You can use cubemaps or 360° panoramic textures as skyboxes. You can also use them to light the scene.
Note
Currently, Stride doesn't support skydomes or local skyboxes.
Alternatively, you can display a 2D background, which is often useful for 2D games.
Cubemaps
A cubemap is a six-sided texture. When these textures are assembled in a cube around the scene, the cubemap simulates spacious 3D surroundings.
Currently, Game Studio can't convert image files to cubemaps (.dds
files). Use another application to create a cubemap from separate image files, such as:
Create a cubemap in Game Studio
You can capture a cubemap from a position in your scene.
In the scene editor, position the camera at the point where you want to capture the cubemap. The direction the camera faces doesn't matter, only the position.
Typically, you should capture cubemaps at the center of your scene to create the best all-round view.
In the scene editor toolbar, open the Lighting options menu.
Under Cubemap, click Generate.
Browse to the location on disk you want to save the cubemap, specify a name, and click Save.
Tip
We recommend you save the cubemap in your project Resources folder. For more information, see Organize your files in version control.
Game Studio creates a cubemap .dds
file in the location you specified.
360° panoramic textures
Instead of using a cubemap, you can use a 360° panoramic texture as a 3D background.
| 360° panorama | Appearance in game |----------------|------------- | | Image courtesy of Texturify
Note
Remember that post effects affect the appearance of your skybox. If it doesn't look how you expect, try changing your post effect settings.
Add a cubemap or 360° panoramic texture to the project
You add these like other color textures.
In the Asset View, click , select Textures > Color texture, and browse to the file.
Alternatively, drag and drop the file from Windows Explorer to the Asset View, then select Color texture.
Create a skybox
To create a skybox, add a cubemap or 360° panoramic texture to a background component.
Stride includes an entity with a background component in the project by default. Only one background can be active in a scene at a time. If there are multiple backgrounds, Stride only loads the first.

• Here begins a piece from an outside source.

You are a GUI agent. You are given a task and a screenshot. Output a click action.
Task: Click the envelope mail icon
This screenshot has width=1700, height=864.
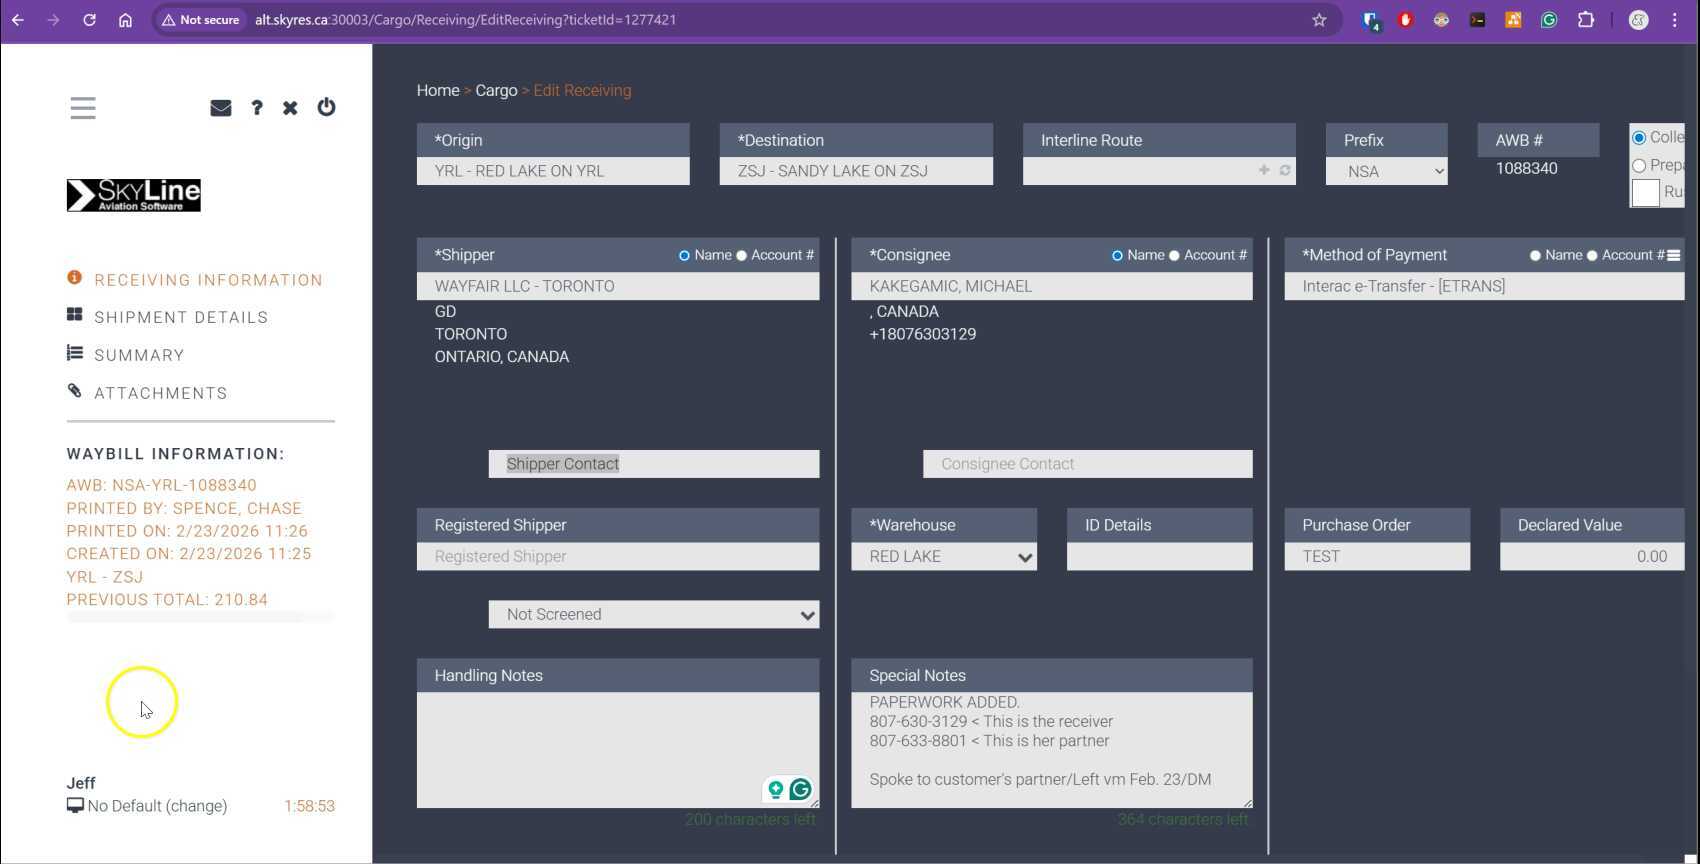click(x=221, y=108)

You can add background components to as many entities as you need. You might want to include more than one background, for example, if you want to switch skyboxes at runtime.
Add a background entity
In the Scene view, select the entity you want to add the component to.
This can be an empty entity. Its position in the scene doesn't matter.
In the Property Grid (on the right by default), click Add component and select Background.
Under Texture, select the cubemap or 360° panoramic texture you want to use in the skybox.
Use a skybox as a light source
You can use a skybox to light the scene. Stride analyzes the skybox texture and generates lighting using image-based lighting (Wikipedia). For more information, see Skybox lights.
Change the skybox at runtime
The following code changes the cubemap in a background:
public Texture cubemapTexture;
public void ChangeBackgroundParameters()
{
// Get the background component from an entity
var background = directionalLight.Get<BackgroundComponent>();
// Replace the existing background
background.Texture = cubemapTexture;
// Change the background intensity
background.Intensity = 1.5f;
}
Convert cubemaps to panoramas and vice versa
Various tools exist to convert a panoramas to cubemaps and vice versa, including:
Set a 2D background
Instead of using a 3D skybox, you can display the texture as a static background. This displays the texture as a flat image that stays static no matter how you move the camera. This is often useful for 2D games.
To do this, in the Background component properties, select 2D background.
If you enable this with a cubemap, Stride uses the first face of the cubemap as the background.
Use a video as a skybox
For details, see Videos - Use a video as a skybox.